A news feed’s primary job isn’t to show you everything, but to show you something you’ll care about, right now, efficiently.
Here’s a simplified look at how a popular social media feed might work, focusing on the core mechanics of getting posts from your friends to your screen.
Imagine Alice, Bob, and Charlie are friends. Alice posts a photo.
{
"post_id": "p123",
"user_id": "alice",
"content": "Beautiful sunset!",
"timestamp": "2023-10-27T10:00:00Z"
}
Fanout: Getting Posts Out There
When Alice posts, we need to make sure Bob and Charlie (and anyone else who follows Alice) can see it. This is called fanout. There are two main strategies:
-
Fanout on Write (Push Model): As soon as Alice posts, we immediately push that post to the inboxes of all her followers.
- Pros: Reading is super fast because posts are already waiting.
- Cons: If Alice has a million followers, she sends a million copies of her post. This can be computationally expensive and lead to "hot" users with massive fanout.
Let’s say Bob follows Alice.
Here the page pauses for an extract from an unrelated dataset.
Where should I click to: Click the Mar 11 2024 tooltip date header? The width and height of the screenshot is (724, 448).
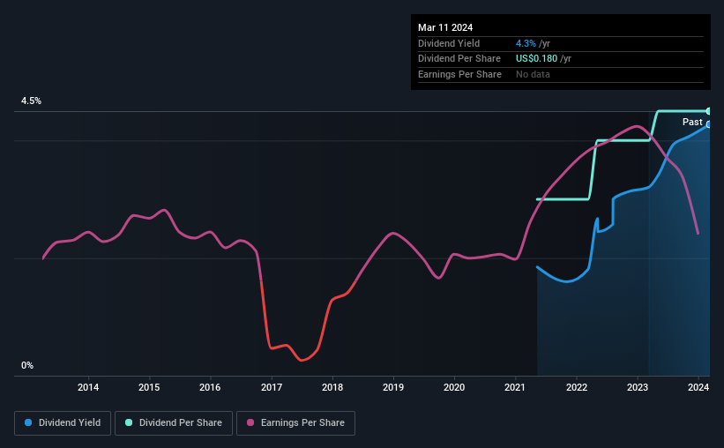click(445, 27)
When Alice posts
p123, we might write to Bob’s feed store:// Bob's feed store (simplified) { "feed_id": "bob_feed", "posts": [ { "post_id": "p123", "user_id": "alice", "content": "Beautiful sunset!", "timestamp": "2023-10-27T10:00:00Z" }, // ... other posts Bob follows ] } -
Fanout on Read (Pull Model): When Bob requests his feed, we go fetch all the posts from everyone he follows and assemble it on the fly.
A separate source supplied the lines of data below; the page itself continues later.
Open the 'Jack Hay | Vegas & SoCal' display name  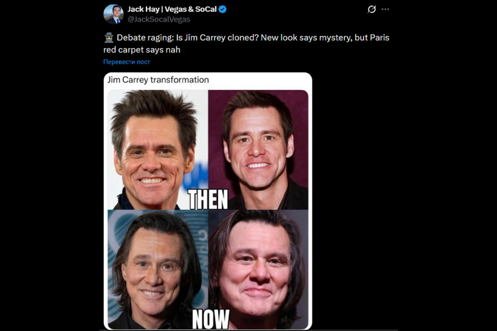[x=172, y=10]
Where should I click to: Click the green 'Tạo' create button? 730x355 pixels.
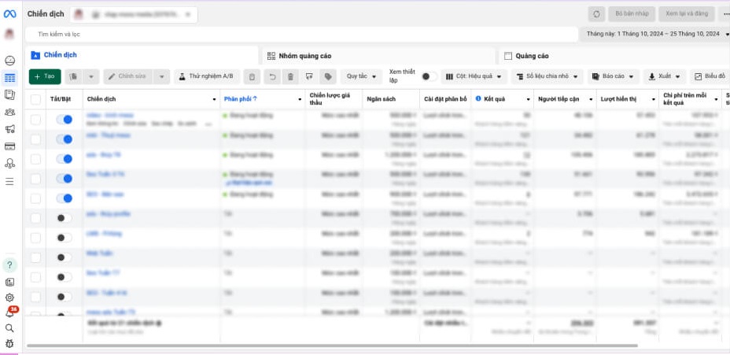tap(45, 76)
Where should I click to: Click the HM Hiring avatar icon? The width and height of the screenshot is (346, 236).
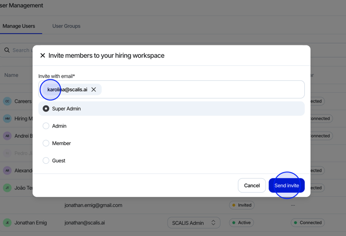point(7,119)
- Pros: Simple for the writer (Alice just writes one post). Good for users with very few followers.
- Cons: Reading can be slow, especially if Bob follows thousands of people. You have to do a lot of work every time someone asks for their feed.
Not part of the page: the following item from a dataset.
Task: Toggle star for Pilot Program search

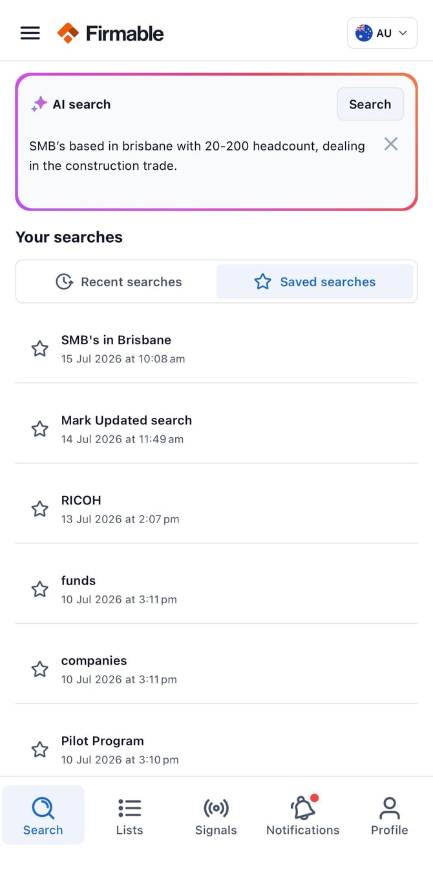Action: (40, 749)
When Bob requests his feed:
- We query posts from
alice. - We query posts from
bob(if he posts to his own feed). - We query posts from
charlie. - We merge and sort them by timestamp.
Most systems use a hybrid approach. For users with many followers, they might fanout on write. For users with few followers, they might fanout on read, or use a mix.
Ranking: What Do I See First?
Just getting posts isn’t enough; they need to be in an order that makes sense. This is where ranking comes in. A simple chronological sort is the baseline, but modern feeds use complex algorithms.
Let’s say Alice posts again at 10:05:00Z, and Bob posts at 10:02:00Z.
If Bob follows Alice, and we’re using a simple chronological sort, his feed might look like:
- Bob’s post (
10:02:00Z) - Alice’s sunset post (
10:00:00Z) - Alice’s new post (
10:05:00Z)
But what if Alice’s new post is a viral video and Bob’s post is a mundane update? The algorithm might reorder them. Factors include:
- Engagement: Likes, comments, shares on the post.
- Relationship: How often Bob interacts with Alice.
- Recency: Newer posts often get a boost.
- Content Type: Videos or photos might be prioritized.
- User Preferences: Explicitly followed topics or users.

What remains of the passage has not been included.